#### Provided records:
BEGIN

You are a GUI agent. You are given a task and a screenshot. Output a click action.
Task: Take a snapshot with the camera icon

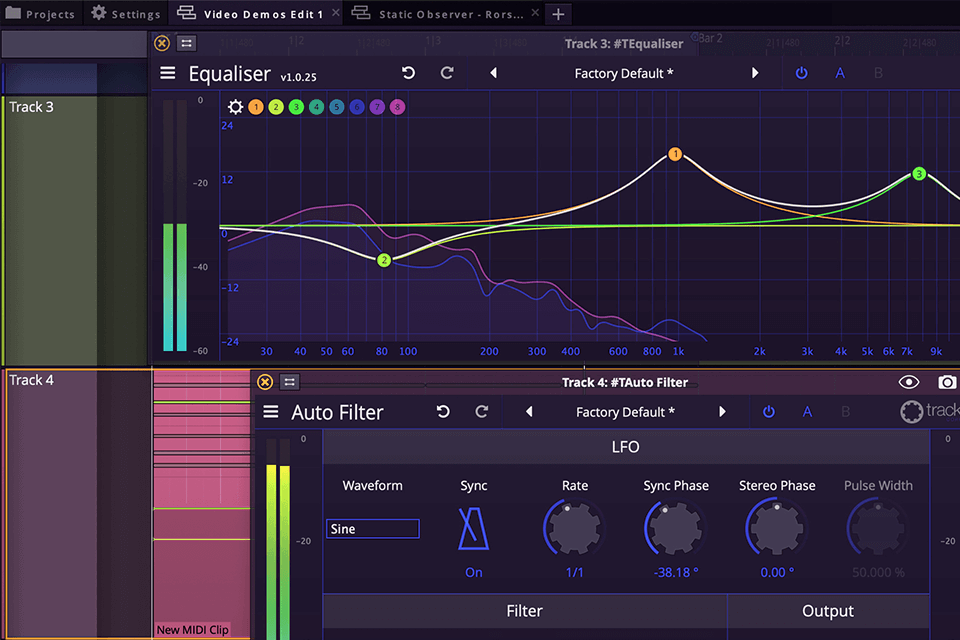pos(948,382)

END
BEGIN

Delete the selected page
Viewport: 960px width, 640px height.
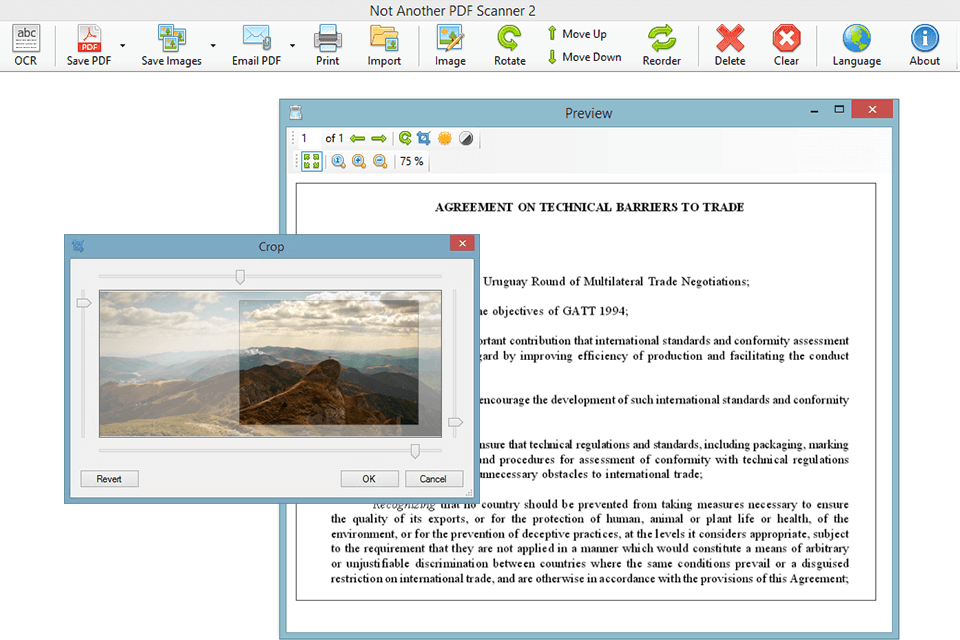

END

#### Task directions:
Would you please copy exactly the part of the entries above that begins at the line containing "Delete the selected page" and ends at the line containing "Viewport: 960px width, 640px height.", both lines included?

#### Solution for this task:
Delete the selected page
Viewport: 960px width, 640px height.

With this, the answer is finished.